On one of my last days, I visited the Temple of Heaven in Beijing. It was one of the few sightseeing places I was able to go to. Before my departure, I had a whole itinerary of things I wanted to visit. But somehow, with press events and meetings to attend all day and a horrible jetlag that lasted for what felt like forever, I was only able to see this one site. I didn’t even go to the Great Wall. You can’t go to Beijing and not go to the Great Wall! That’s what everybody kept telling me, here and there, as if I had purposely skipped out on such historic landmark. Alas, it will be my nr. 1 priority the next time I visit the capital.
The Temple grounds cover 2.73 km² of parkland and comprises three main constructions: the Hall of Prayer for Good Harvests, the Imperial Vault of Heaven and the Circular Mound Altar. The Temple of Heaven is a complex of religious buildings and was visited by the emperors of the Ming and Qing dynasties for annual ceremonies of prayer for good harvest. In ancient China, the emperor of China was regarded as the Son of Heaven. He and he alone had a heavenly authority and he would personally pray to heaven for good harvests that year.
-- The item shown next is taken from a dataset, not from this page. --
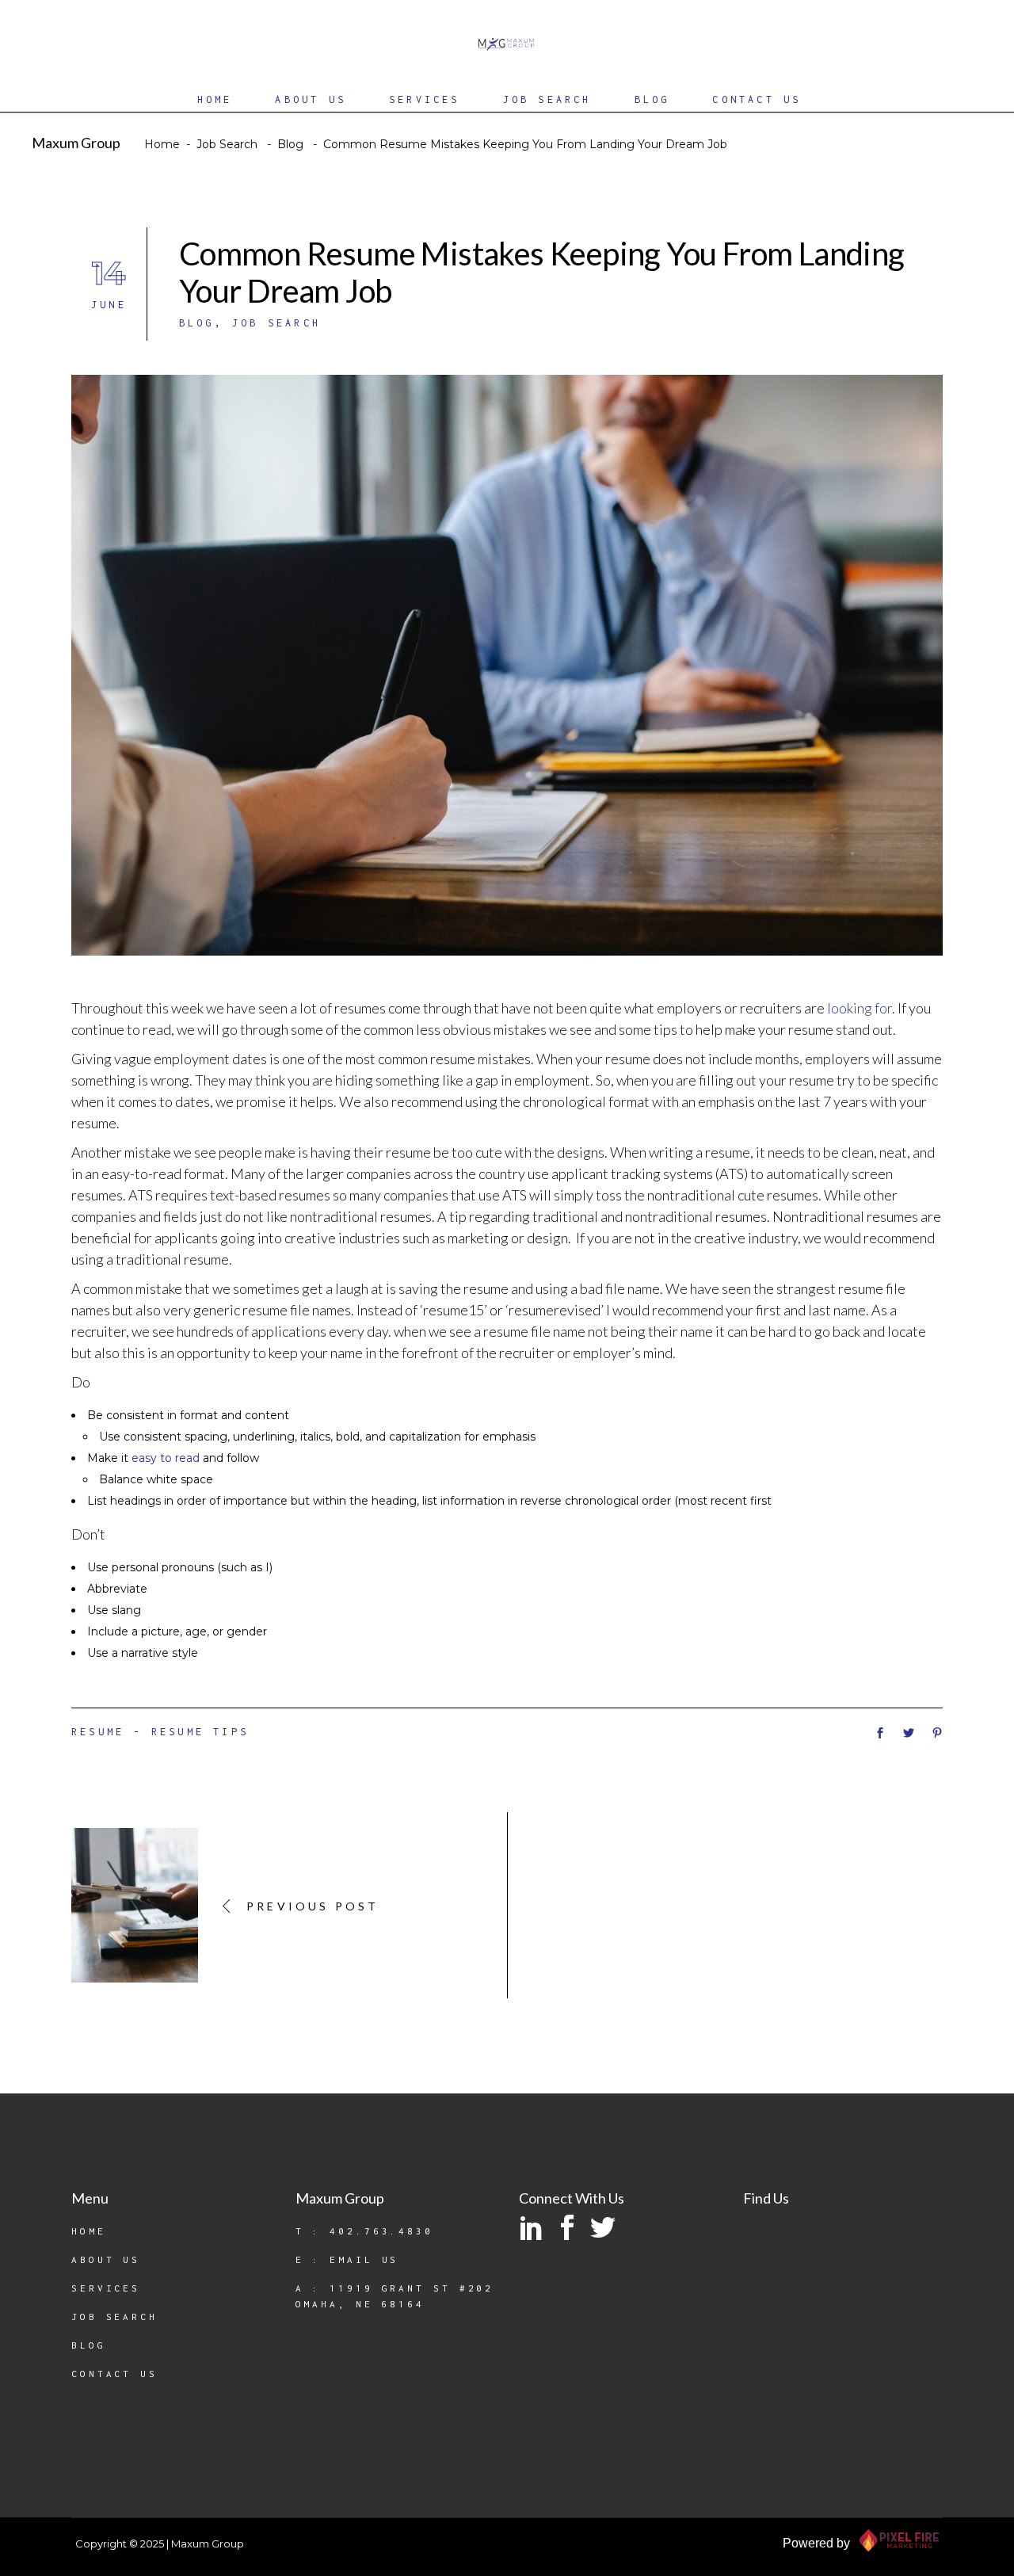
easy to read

They always say Beijing is most beautiful in the morning. And this certainly goes for the Temple of Heaven. Arrive early and you’ll find tai chi practitioners, people playing Chinese chess pai shou, people doing Chinese calligraphy on the grounds with nothing but a pencil and water and dancing and many other activities. It’s such a lively place! Yours truly did not feel compelled to join in on the dancing or tai chi, but hey, one day I actually might.